From an arial view of some anonymous stretch of Los Angeles we descend into a parking lot, and in that parking lot we find a man and a woman, hiding amidst the cars, speaking hushed and excitedly, and in the midst of this exchange we cut jarringly to the man’s point of view, to a close up-vision of the woman’s sculpted, lovely face, her eyes like luminous planets, and she’s looking right at him, at the camera, at us, and this is how, with great economy and elegance, we get locked from the very start into the almost dreamlike subjectivity of the doomed hero of Criss Cross (1949). We become lost in his longing as he watches the woman he desires dancing a rhumba in a club with Tony Curtis, and later become lost in the haze of a heist gone awry, a landscape made of smoke out of which figures in suits and gas masks and carrying guns appear and disappear. The hero’s voice-over narration speaks to us of the inescapability of fate—a thesis strengthened by the film’s subtle array of grid-like imagery—and, seeing events play out from his claustrophobic perspective, it becomes hard to argue with him.
Following Double Indemnity (1944), the second film in Metro Cinema’s Film Noir series leaps ahead five years to a moment when both the major studios and poverty row were churning out moody crime thrillers like so many bratwursts. Yet it’s remarkable how consistently good these films were, as though whatever, in retrospect, makes these films noir—artful atmosphere, moral ambiguity, social commentary, hot sex—makes them good. Director Robert Siodmak and star Burt Lancaster had already collaborated on the sublimely fatalistic, extremely liberal adaptation of Hemingway’s The Killers (1946), and while Criss Cross revisits somewhat similar thematic terrain, Daniel Fuchs’ script, based on Don Tracy’s novel of the same name, offers some fascinating variations on by-now familiar motifs. We’re back in the realm of secret affairs, criminal plans to escape or do away with an oppressive male power figure, and the femme fatale’s capacity to drain the hero’s better judgement—presuming he ever had any—familiar from Double Indemnity. But in this case the deadly female, played by Yvonne De Carlo, a considerably more angelic actress than Barbara Stanwyck, is no stranger taking advantage of the hero’s ignorance. She’s his ex-wife.
So Criss Cross is the story of a marriage. Lancaster’s beefy, hopelessly romantic armoured car guard already tried sharing a life with De Carlo’s object of desire, and, he says, they fought like cats and dogs.

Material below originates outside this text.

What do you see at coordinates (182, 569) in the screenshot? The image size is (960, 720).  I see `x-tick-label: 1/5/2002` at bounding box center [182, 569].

He left town for a while, then came back, and with one look at her on the dance floor, she not even knowing he’s watching her, he’s drawn in again. Since he went away she got herself glued to a very amusing douche bag crime lord, deliciously embodied by Dan Duryea, so she and Lancaster begin an affair—if you’re no good as spouses, maybe it’ll work as adulterous lovers. It doesn’t, of course. They want too much, nostalgic for what never really was. I hope I’m not spoiling things when I tell you that things end badly. But how do we get to that ending? Believe me, you’ve got to experience Criss Cross to really understand.